• Material shown
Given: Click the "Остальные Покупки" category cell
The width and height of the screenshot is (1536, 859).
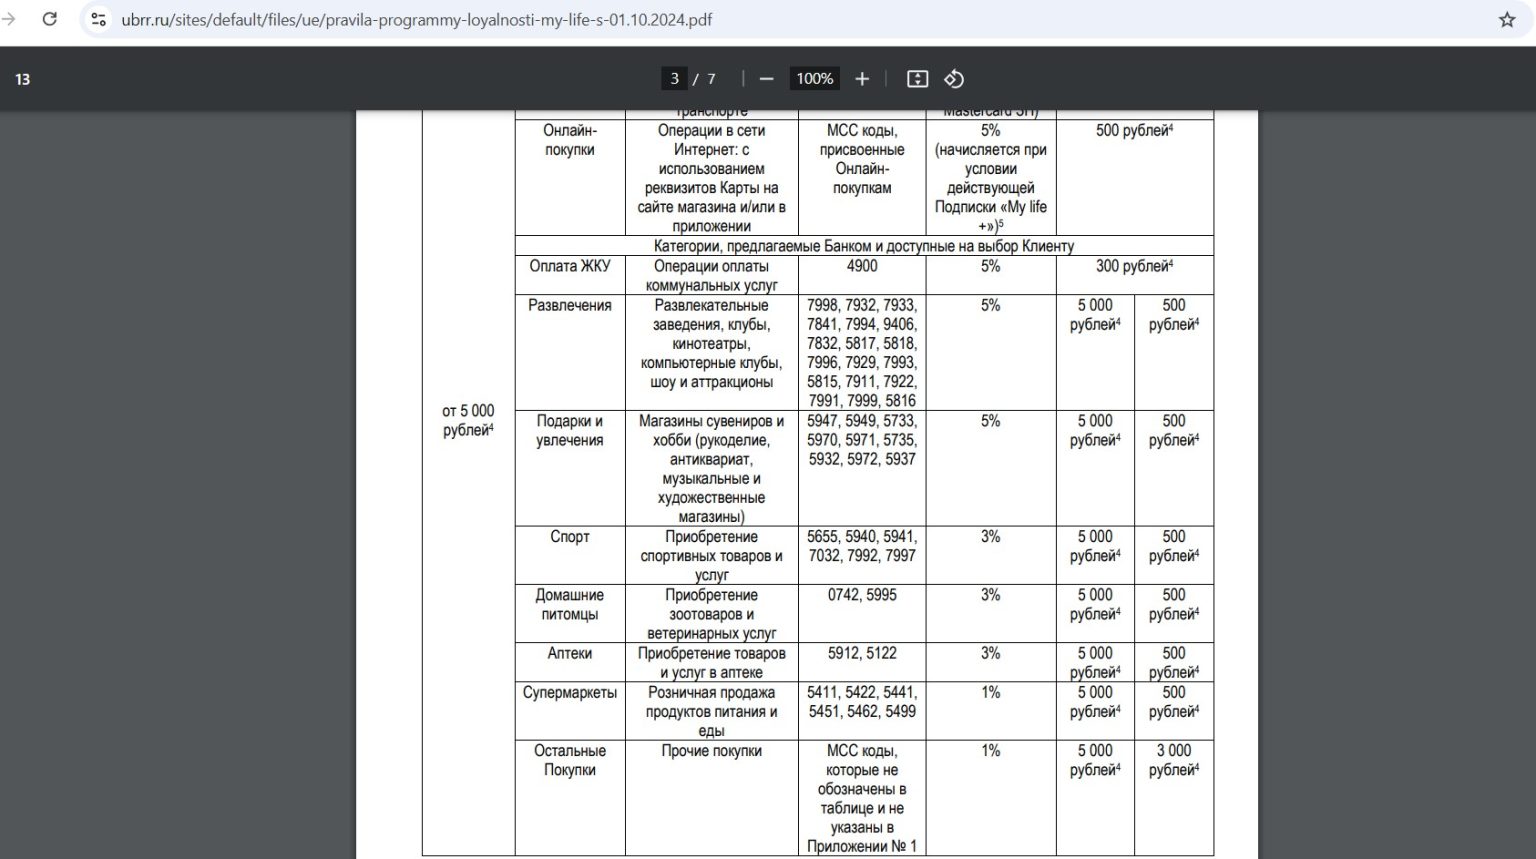Looking at the screenshot, I should tap(569, 760).
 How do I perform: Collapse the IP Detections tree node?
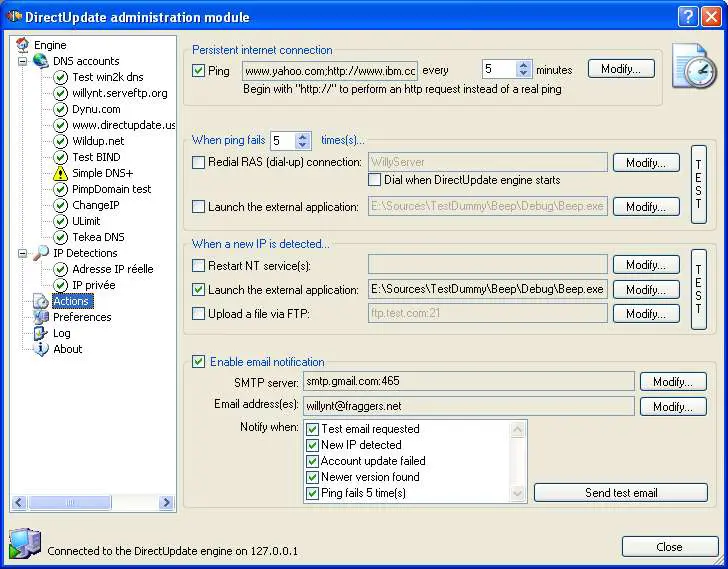tap(23, 253)
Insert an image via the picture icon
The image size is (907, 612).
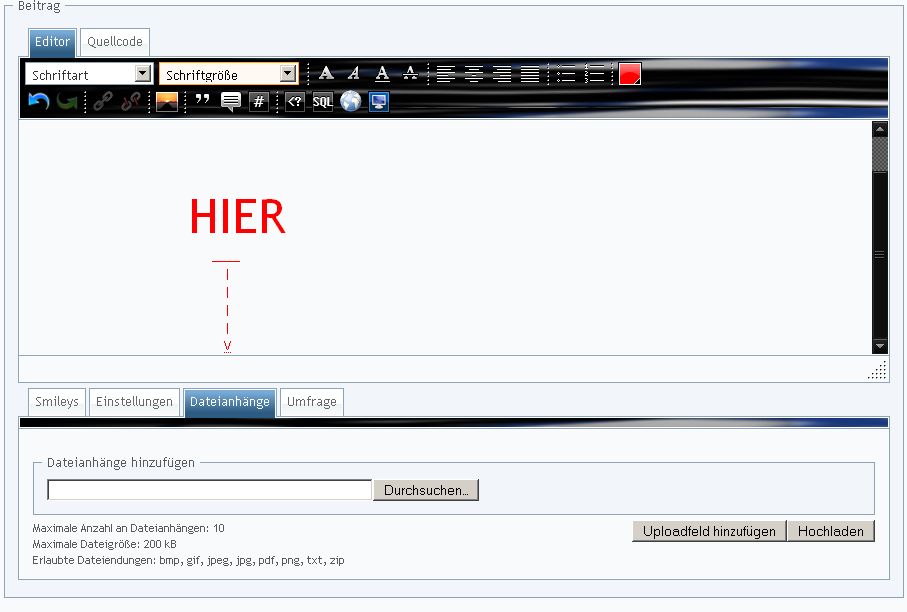point(167,101)
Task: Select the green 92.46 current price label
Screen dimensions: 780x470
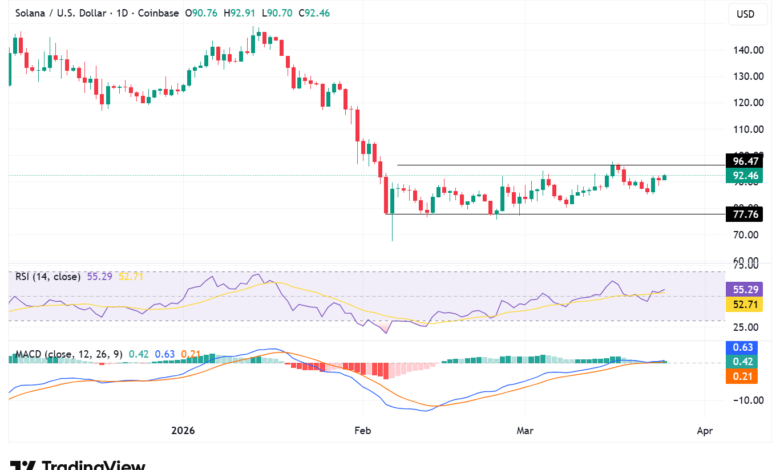Action: click(x=745, y=174)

• Work instruction
Take the listing above and print it exactly, apart from the pictures.

• Exercise result
Given: Click the "Остальные Покупки" category cell
The width and height of the screenshot is (1536, 859).
Looking at the screenshot, I should tap(569, 760).
 How do I perform: Collapse the IP Detections tree node?
tap(23, 253)
Insert an image via the picture icon
The image size is (907, 612).
point(167,101)
Task: Select the green 92.46 current price label
Screen dimensions: 780x470
Action: click(x=745, y=174)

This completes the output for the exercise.